Battle Royale is an adaptation of Koushun Takami's novel by the same name. While the setup borrows some ideas from other sources (many were quick to point out similarities to Glaser's The Running Man), the impact of Takami and Fukasaku's work is obvious when you know there's an entire niche of last-man-standing video games that was named after the film/book. There's a certain clarity, purity and directness often missing from other releases, which allowed Battle Royale to become the cultural landmark it is today.
The idea is pretty simple. Because adults are messing up big time, children are taking matters into their own hands and are quickly spinning out of control. Adults don't really know how to handle their offspring and in an attempt to regain control, they organize a yearly battle, hoping this will instil enough fear into the kids to beat them back into submission. One class is randomly selected, off-loaded onto an island and given some random tools to fend for themselves. They're allowed three days to kill off all the others, if not everybody dies.
And so the countdown begins. After a short introduction, 40+ kids are given a backpack and are sent into the wilderness. It doesn't take very long before factions and groups start to form, at the same time bodies start piling up. The film focuses on Shuya and Noriko as they try to survive the madness, ultimately teaming up with one of the two "transfer" students that were added to the game to spice things up. Sticking together proves harder than expected though and as the deadline approaches some tough decisions have to be made.
It has to be said that the visuals are starting to look a little dated. The muted colors don't add much to the appeal of the film and things get a little too dark and murky at times. Though these might have been stylistic choices, it's somewhat typical for late 90s Japanese cinema and since they don't really match the mood of the film it just doesn't feel very deliberate. At least the camera work is solid, with adequate focus on the action, while also dynamic enough to convey the sense of dread and mortality that haunts the contestants.
The soundtrack is a lot better. Battle Royale has some absurd touches and the music plays an important part in that. Every 6 hours the latest kills are announced to the players, set to popular and upbeat classical pieces (including compositions by Verdi, Strauss and Bach). The effect is pretty bonkers, but the contrast between the grim events and the jolly presentation is an essential part of Battle Royale's appeal and the music is one of the stand-out choices that accentuates his contrast.
The cast is pretty much a who's who of early millennial Japanese cinema. Actors like Tatsuya Fujiwara, Chiaki Kuriyama, Masanobu Ando and Ko Shibasaki all made a name for themselves here. The most notable performance comes from long-time actor and director Takeshi Kitano though, who plays the manically calm overseer of the slaughter. His docile and matter-of-factly intonation coupled with his stark expression (including the trademark nervous twitch) make him one of the greatest bad guys in film history.

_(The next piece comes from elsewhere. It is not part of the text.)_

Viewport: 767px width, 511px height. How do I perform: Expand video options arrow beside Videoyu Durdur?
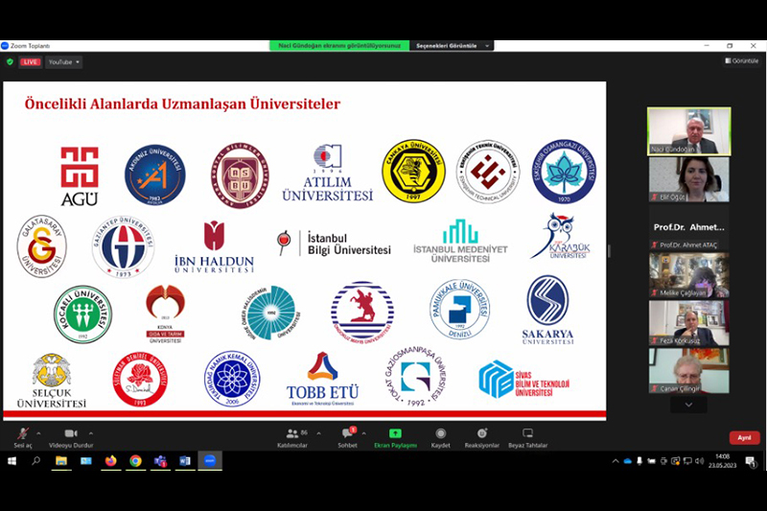click(91, 432)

Putting a bunch of kids on an island, forcing them to kill each other until only one is left is all the cult potential needed for a break-out hit, but Battle Royale didn't quite stop there. It added multiple absurd touches to further increase the cult level. The overly joyous anime-like introduction video, the upbeat soundtrack and well-timed death speeches all add to the weirdness, but nothing tops Kitano's finale. A scene I will not spoil, but is sure to have people scratching their heads (with little hope for clearing up any confusion, even after consecutive views). These bits of absurdity may put some people off, but to me they are the prime reason this film has kept its appeal over the years.
Battle Royale is a grim film with a cheery presentation. It strikes a difficult balance between shock, amusement and absurdity that is better experienced than explained. Though there is some technical decay noticeable, Battle Royale is still an amazing experience. It's dynamic, in-your-face, strange and more than a little bewildering, but most of all it's a hell of a lot of fun. It's one of those films you must have seen at least once, if only to know what others are talking about.